━━━ Source data ━━━

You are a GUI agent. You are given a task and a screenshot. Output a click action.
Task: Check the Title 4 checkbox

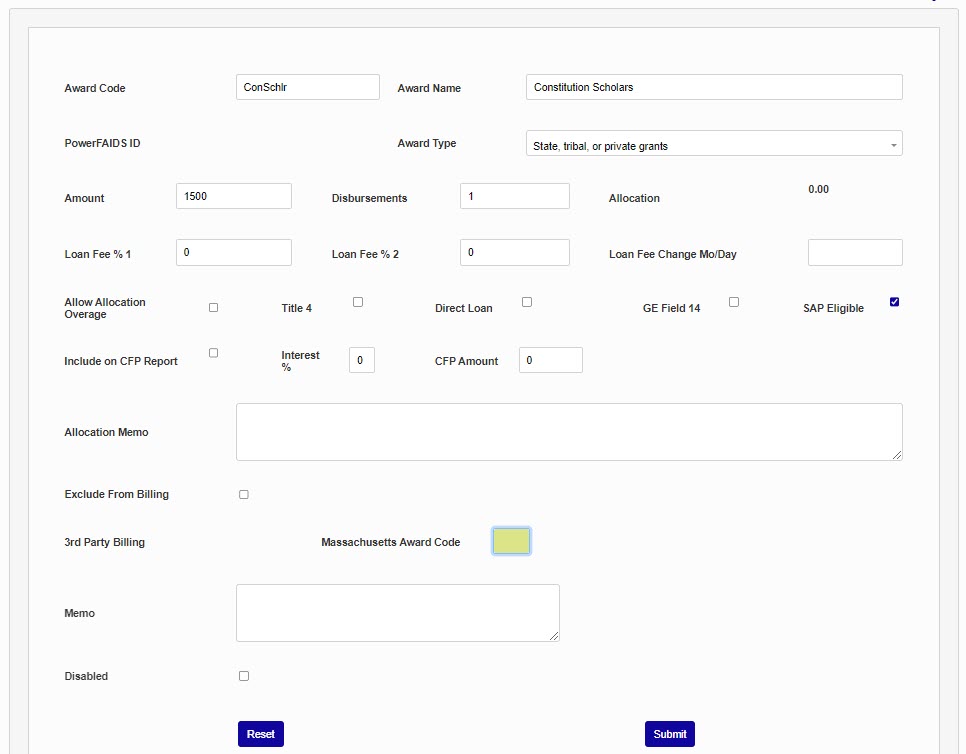click(x=358, y=302)
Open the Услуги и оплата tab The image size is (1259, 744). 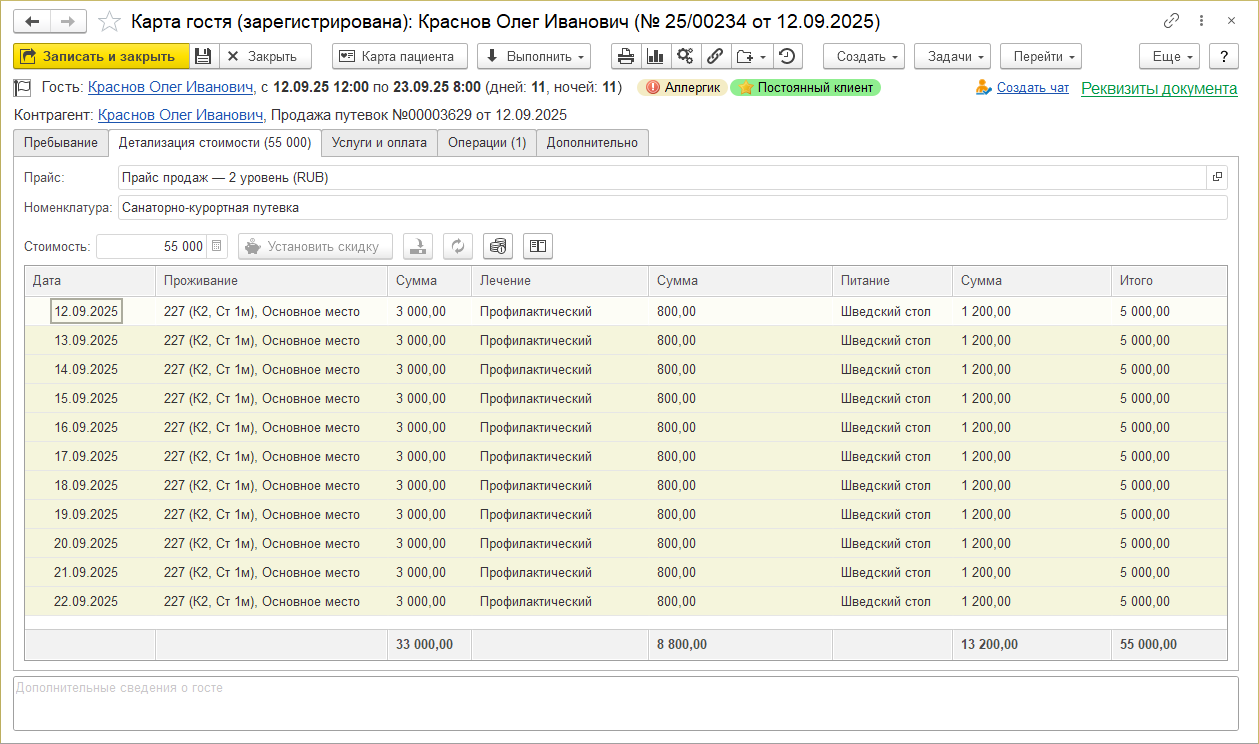(379, 143)
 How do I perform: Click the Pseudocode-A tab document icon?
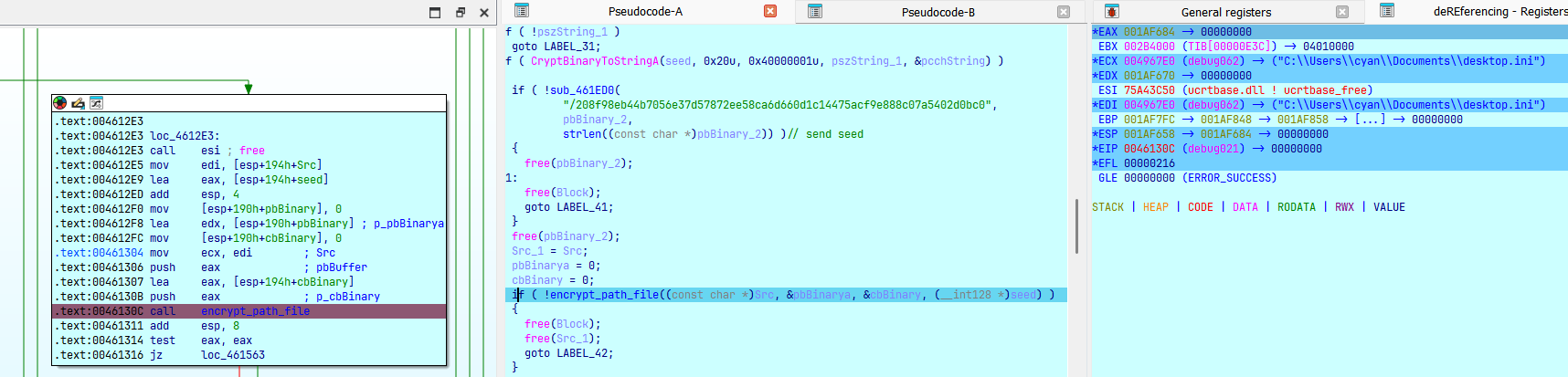(522, 11)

━━━

What you should do
Every line from the one containing "How do I perform: Click" through the last line of the data is to be retyped exactly, with nothing added and no pictures included.

Answer area
 How do I perform: Click the Pseudocode-A tab document icon?
(522, 11)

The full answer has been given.